Eliminado da Libertadores, resta ao Flamengo lutar pelos títulos do Brasileiro e da Copa do Brasil. Nenhum dos dois será fácil. O primeiro, naturalmente, seria mais importante; mas o segundo está mais próximo – faltam apenas quatro jogos para atingir o objetivo - e, financeiramente, renderia bem mais: o campeão embolsa R$ 50 milhões. Qual será o preferido do torcedor rubro-negro?

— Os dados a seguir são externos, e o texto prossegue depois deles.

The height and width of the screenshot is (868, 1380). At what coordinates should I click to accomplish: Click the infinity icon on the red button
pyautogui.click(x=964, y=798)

Pessoalmente, acho o heptacampeonato brasileiro incomparavelmente melhor que o tetra da Copa do Brasil. O problema é que o segundo parece mais palpável. Mas o diabo, mesmo, é que, na atual administração, levantar canecos tem sido bem mais raro do que acumular vices e frustrações. As chances de acabar mais uma temporada com as mãos abanando ainda são consideráveis...

Xô, baixo-astral

O jogo de hoje, às 11 horas, no Maracanã, parece perfeito para o Flamengo afastar o baixo-astral pela eliminação precoce na Libertadores. Na rodada passada, o Ceará, do folclórico técnico Lisca doido, vendeu caro a derrota por 1 a 0 para o São Paulo, no Morumbi, mas ainda assim não é aceitável para o rubro-negro outro resultado que não seja a soma de mais três pontos, que podem ajudá-lo a ultrapassar o Internacional (se o Cruzeiro ajudar) e a encostar no São Paulo (caso o Fluminense consiga arrancar ao menos um empate lá na casa dos líderes).

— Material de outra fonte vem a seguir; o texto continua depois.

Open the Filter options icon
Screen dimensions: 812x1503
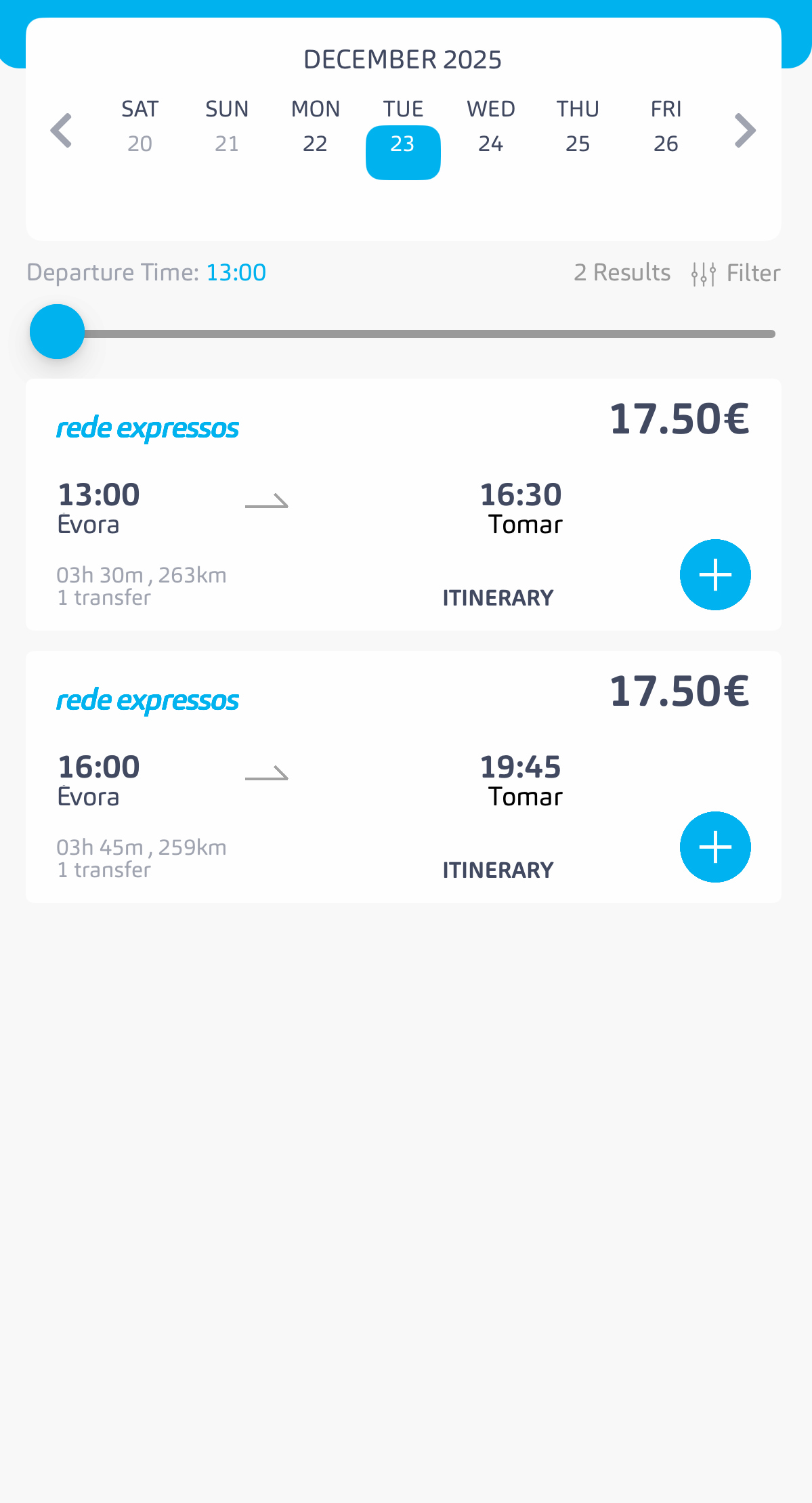point(704,274)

Para que isso aconteça, urge que o treinador estagiário Maurício Barbieri consiga tornar o seu time mais objetivo no ataque que, com essa mania de toquinhos pra lá, pra cá e pra trás e chuveirinhos constantes, tem se tornando um autêntico cemitério de centroavantes. Qual será o boi de piranha da vez? Contratado para ser o substituto de Paolo Guerrero, o colombiano Uribe sequer foi relacionado para o último jogo. Periga ser titular, logo mais...


Palhaçada colorida


E as chapas da situação e da oposição rubro-negras se digladiando por causa da cor azul, nas eleições do fim do ano? Que coisa mais patética, ridícula! Se fossem, de fato, do ramo, escolheriam uma o negro e a outra o vermelho. E se houver uma terceira, que seja branca. Ponto final.


Quem não tem cão...


Sem Pedro, o Fluminense vai enfrentar o líder São Paulo com Kayke no comando do ataque. Há uma diferença abissal entre a capacidade técnica dos dois, mas o reserva, que começou no Flamengo e, posteriormente, teve boa passagem pelo rubro-negro, como reserva de Paolo Guerrero, não é um bode cego. Muito pelo contrário. Sabe fazer gols. O problema é que me pareceu meio fora de forma, acima do peso, inclusive, na estreia. A conferir, hoje, no Morumbi.


Se o Ceará, vice-lanterna do campeonato, conseguiu dar tanto trabalho ao time de Nenê e Diego Souza, por que o tricolor também não pode sonhar ao menos com um pontinho nesta rodada? O jeito é jogar fechadinho e sair em contra-ataques rápidos. Quase funcionou contra o Cruzeiro, no Mineirão.


Imbecis juramentados


E ainda tem torcedor que diz que gostaria de ter Felipe Melo em seu time.